皇居と月と東京タワー

友達と格安物件を探しに不動産屋へ。
私は本当に貧乏で、もう、本当に。
月7万円が安いという価値観は持ち合わせておらず、店員の嘲笑にもめげずに、1万円くらいで生きてゆけないものかと、今もなお、妄想している。恥ずかしげもなく。
私は実家という物理的意味での「家」があるから、生きていけるんです。
感謝したくなくても、せずにはいられないマイホーム。虚構で作られたアットホームな食卓も満面の笑みで対応いたします。もちろん食費もお支払いいたします。
腹立たしい。学生という身分が。
だからといって、フルタイムで働くほどの動機も持ち合わせておらず、性を売るという原始的な労働に頼り、男に巣くう寄生虫のように生きるだけ。

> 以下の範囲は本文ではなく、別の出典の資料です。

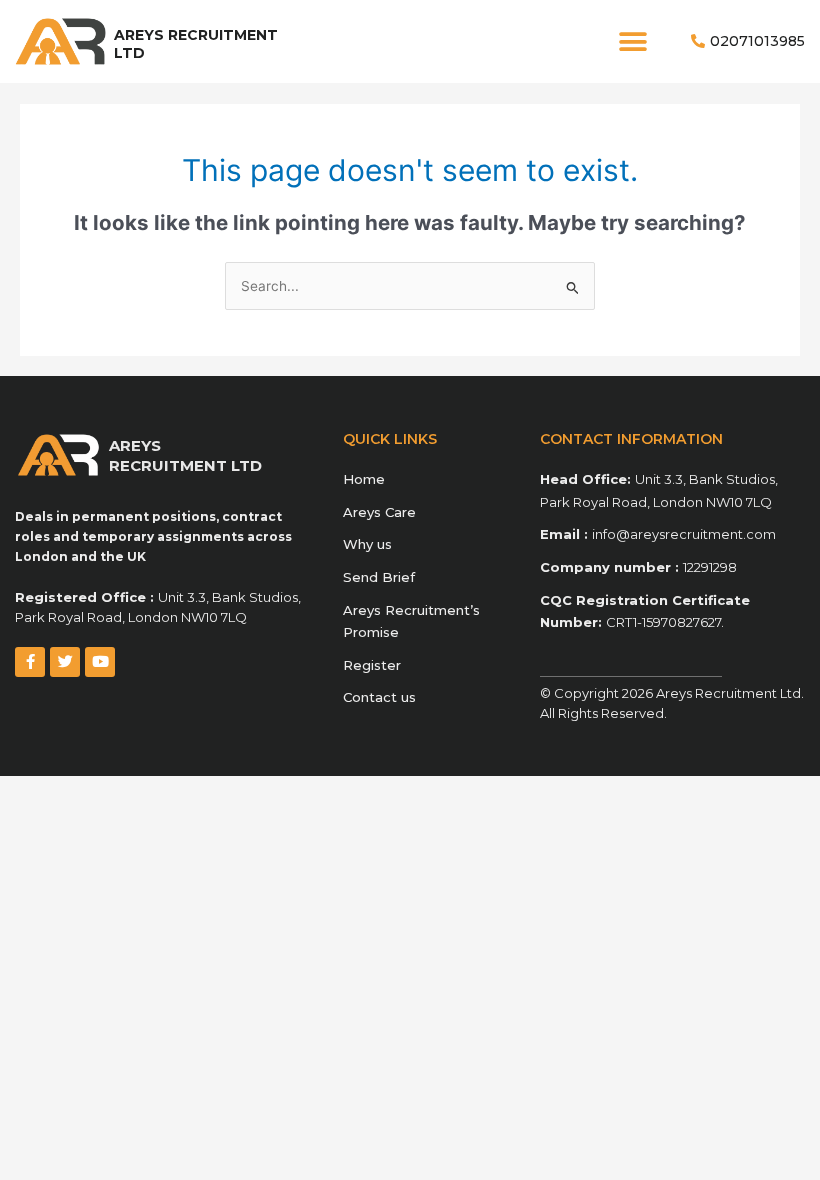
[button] (633, 41)
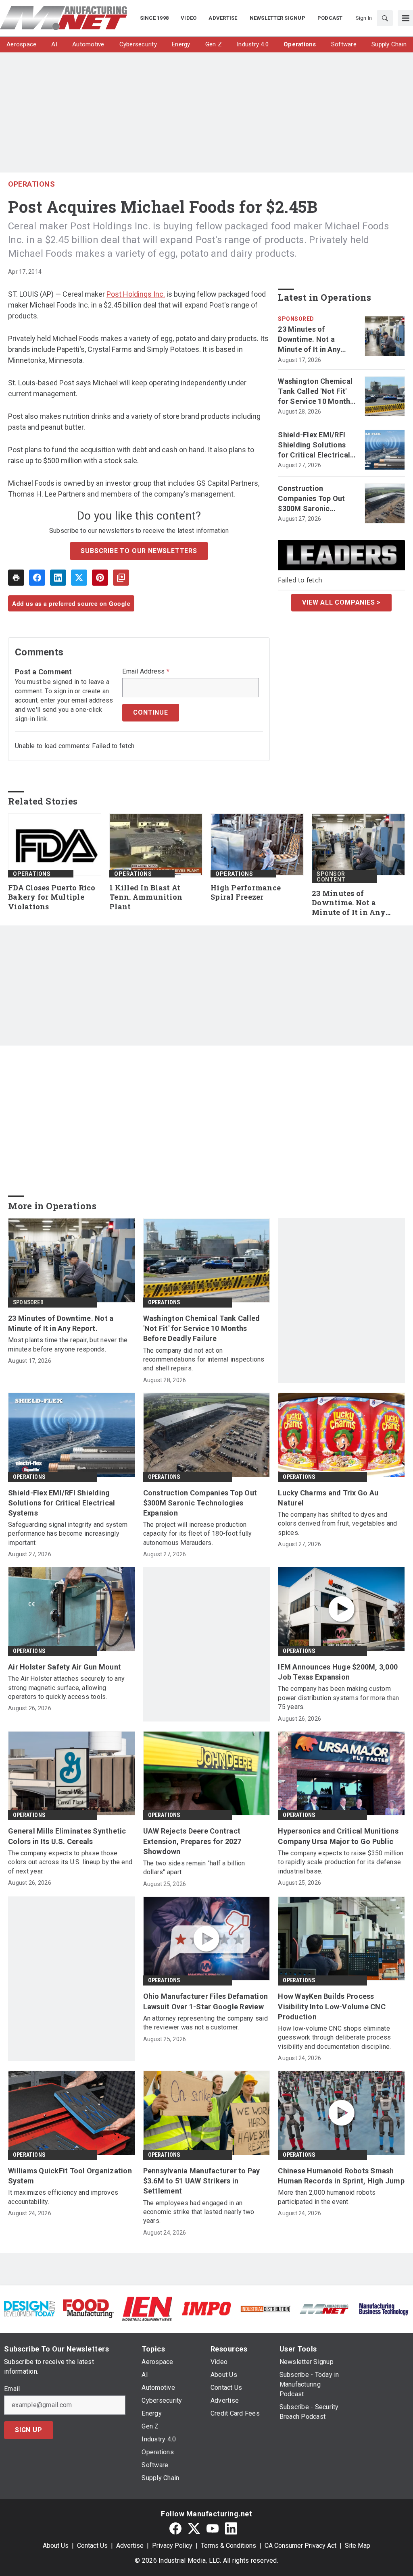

そう言いつつも、現在の不安定な生活、産業の隙間を狙ったような仕事は、私の性にあっているのであり、不安ながらも不安なままで、このままで良いと思う。このままでいさせてと思う。
次第に日常が窮屈になり
満月の夜
あの人を除いて誰にも言っていない狂った私の性質や過去-現在を親友に明かさずにはいられず、
私は一つの場所に安住することなど不可能なのだし、いつもそうであったということを再認識する。
繋がりのない、一人は嫌。
押し付け合う、恋愛も嫌。
見ぬ振りをする、結婚も嫌。
別のものがほしい。
揺ぎ無い、変わらない、    がほしい。


突然、友人から連絡が入った昨日、本当は温泉に入りたかったんです。
すべてを溶かしてしまいたかった。